Néanmoins, l’année 1978 marque la fin de la mission du 61e BMGL à Canjuers. En sept ans de travail acharné, un bilan impressionnant a été obtenu :
- 600 000 m3 de terrassement
- 800 000 m3 de matériaux transportés
- 400 000 m3 de matériaux concassés
- 110 kilomètres de routes
- 400 kilomètres de pistes
- 50 gués ou radiers bétonnés pour chars
- 4 aires de bivouac et une zone de poser d’hélicoptères
En août 1978, le bataillon commence à quitter le camp de Canjuers où il sera remplacé par la Compagnie Renforcée de Travaux Routiers de la Légion (CRTRLE), créée le même mois.
Simultanément, le 25 août, le capitaine Llorens prend le commandement de la CTL.




Larzac 1978-1981
En septembre 1978, le 61e BMGL s’installe au camp du Larzac (aussi connu comme le camp de La Cavalerie), près de Millau, dans l’Aveyron. C’est une autre zone militaire destinée à la rénovation et à la modernisation.
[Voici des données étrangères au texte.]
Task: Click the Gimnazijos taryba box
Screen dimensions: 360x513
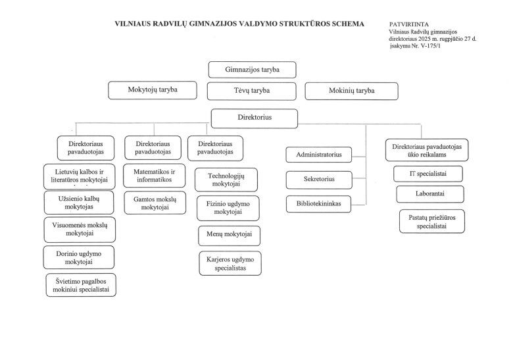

Jusqu’en décembre, les aménagements nécessaires pour l’installation du bataillon dans le camp sont effectués.
Le 17 octobre, le lieutenant-colonel Bastian devient un nouveau commandant du 61e BMGL.
En 1979 et 1980, le travail bat son plein au Larzac. La tâche la plus importante est l’aménagement de l’aire ALAT (l’aviation légère), immense chantier de 16 hectares pour un régiment d’hélicoptères de combat, soit 60 aéronefs. Entre-temps, il est également nécessaire de construire le réseau routier du camp ou un parc à chars et véhicules.
Le 25 août 1980, le capitaine Bustos succède au capitaine Llorens à la tête de la Compagnie Légion.
Un mois plus tard, les légionnaires du 2e REP présentent le nouveau fusil FAMAS au personnel de la CTL, qui est encore équipée avec le MAS 49/56.
En octobre, le commandement du 61e BMGL est confié au lieutenant-colonel Bironneau. C’est un ancien du bataillon, où il a servi comme capitaine au tout début, en 1971.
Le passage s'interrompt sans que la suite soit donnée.